O tema que tem permeado a minha semana não é novo. Tem tempos que fico amassando barro em terapia batendo nessa difícil tarefa que é enxergar, aceitar e integrar (senhor) as nossas sombras, as nossas partes difíceis ou, sejamos sinceros, as coisas ruins que também somos/temos ou carregamos.
Esse exercício de se enxergar de forma límpida no espelho é simplesmente uma das coisas mais difíceis que eu já vivi. Eu queria dizer que os traumas me tomaram muito e ser vítima dos meus momentos, mas eventualmente chega aquele dia que a vida te olha nos olhos e te faz um convite.
Num papel simples, ela te pede: “Saia desse lugar, venha comigo. Eu tenho muitas coisas pra te mostrar”.
Você se move… você se senta. Seu corpo esquenta, treme, se mexe, paralisa. Você encosta a cabeça na parede e chora. Mas aos poucos todo aquele misturado dentro de você se torna uma bolha, uma nuvem de emoções, sentimentos e vivências. A bolha desaparece e você ascende.
Você sobe, e você se integra à imensidão do universo. Isso é meditação - crua. Você se vê cara a cara com o criador e a criação, o começo e o fim, as perguntas e as respostas, mas você sente de maneira inabalável que na certeza do existir há, sim, um caminho até a paz da inteligência divina.
E com toda clareza eu entendo: eu sou filha e mãe das minhas sombras. Se existe luz, existe sombra. E é por isso que as coisas ficam tão claras quando elas estão totalmente embaixo do sol, porque ele mostra todas as cores e as facetas da vida simplesmente por brilhar acima dela.
Mas é uma luta muito difícil. Um dia meditando eu percebi que, claramente, qualquer coisa que seja que vem acontecendo nessa pandemia louca eclodiu uma briga dentro de mim, da sombra com a luz. A luz querendo clarear as coisas e a sombra não querendo aparecer. Se ela permanece escondida, sobrevive mais tempo. E o ego… ah, o ego. Como o ego quer que a gente esteja certo o tempo inteiro. É incrível.
Daí o ego faz um trato com a sombra: “eu te escondo, mas, se eu precisar de você, você aparece e faz o serviço por mim, sem que eu me sinta responsável.”
É uma ruptura muito bruta e não teria como não ser. Não sei nem se é possível romper com esse laço nessa vida, mas o convite para que comecemos a olhar para nós mesmos nunca foi tão forte.

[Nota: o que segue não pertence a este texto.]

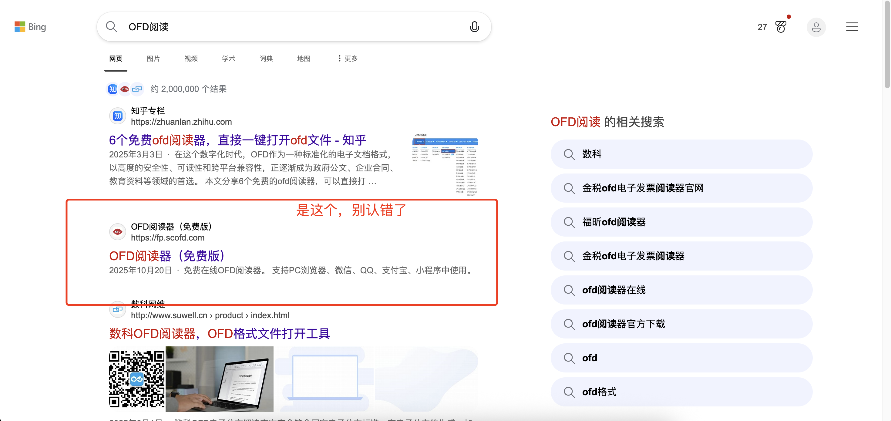Open the account profile icon
Image resolution: width=891 pixels, height=421 pixels.
coord(816,27)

Isso não significa que a gente precisa sair por aí lendo todos os livros possíveis, meditando o dia todo, praticando o estar presente, ou se escondendo num retiro do silêncio, numa espécie de maratona da ascenção espiritual.
Não tem muita necessidade porque no próprio exercício do viver já somos confrontados com as pessoas e as situações que precisamos para crescer dentro daquilo que é necessário.
Podia ser mais fácil, né?
Mas é todo dia mesmo se exercitar pra acreditar no milagre da vida, mesmo nos momentos que parecer impossível.